Opinion
December 2, 1938.
Appeal from Supreme Court of New York County.
Bernard J. McGlinn of counsel [ Louis P. Galli and William J. Moran with him on the brief; Moran, Galli McGlinn, attorneys], for the appellant.
Hyman J. Reit of counsel [ David Altman with him on the brief; Reit Reit, attorneys], for the respondent.
A life insurance policy in the sum of $10,000 was issued to plaintiff by defendant insurance company on December 23, 1924. Premiums were payable quarterly. For alleged nonpayment of premium, the policy was declared lapsed by the company on February 24, 1934. This action was instituted on August 28, 1935, to have the policy, which plaintiff alleges was wrongfully and unlawfully declared lapsed, decreed to be in full force and a binding contract upon the defendant.

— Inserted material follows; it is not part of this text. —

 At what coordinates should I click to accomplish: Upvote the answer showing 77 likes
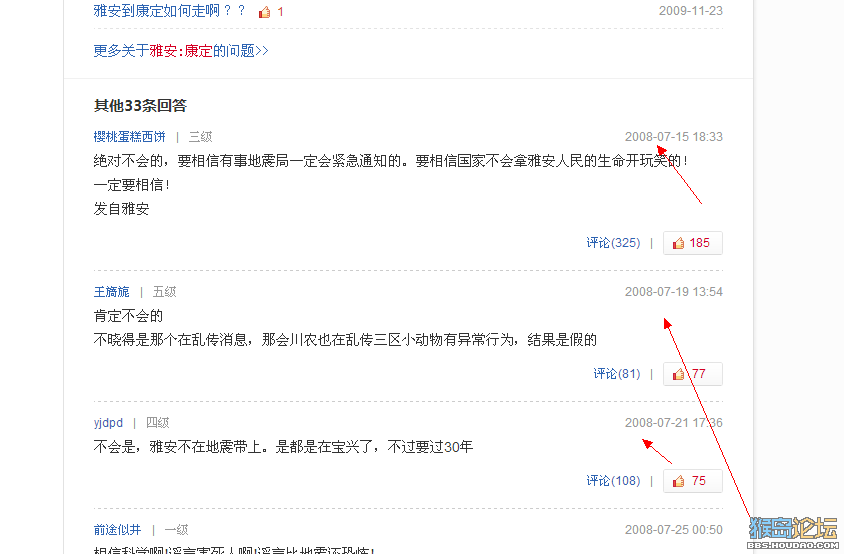[693, 374]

On December 23, 1933, while the policy was effective, there became due a regular quarterly premium. Within the grace period allowed for payment, and on January 22, 1934, plaintiff paid the sum of thirty-three dollars and twenty-four cents by check and executed and delivered a promissory note, due February 23, 1934, for the balance, which, inclusive of certain interest charges, amounted to thirty-three dollars and thirty-nine cents. The note was worded as follows:
"Date January 23, 1934. One (1) Month After date, Without Grace, I promise to pay to the Order of THE TRAVELERS INSURANCE COMPANY, Hartford, Connecticut, At The Travelers Insurance Company 55 John Street, New York City Thirty-three and 39/100 Dollars, for value received. This note is given in Part Payment of the Quarterly premium due December 23, 1933 on Life Contract No. 1077299 on the life of Samuel Struhl 179 Canal Street, New York, New York.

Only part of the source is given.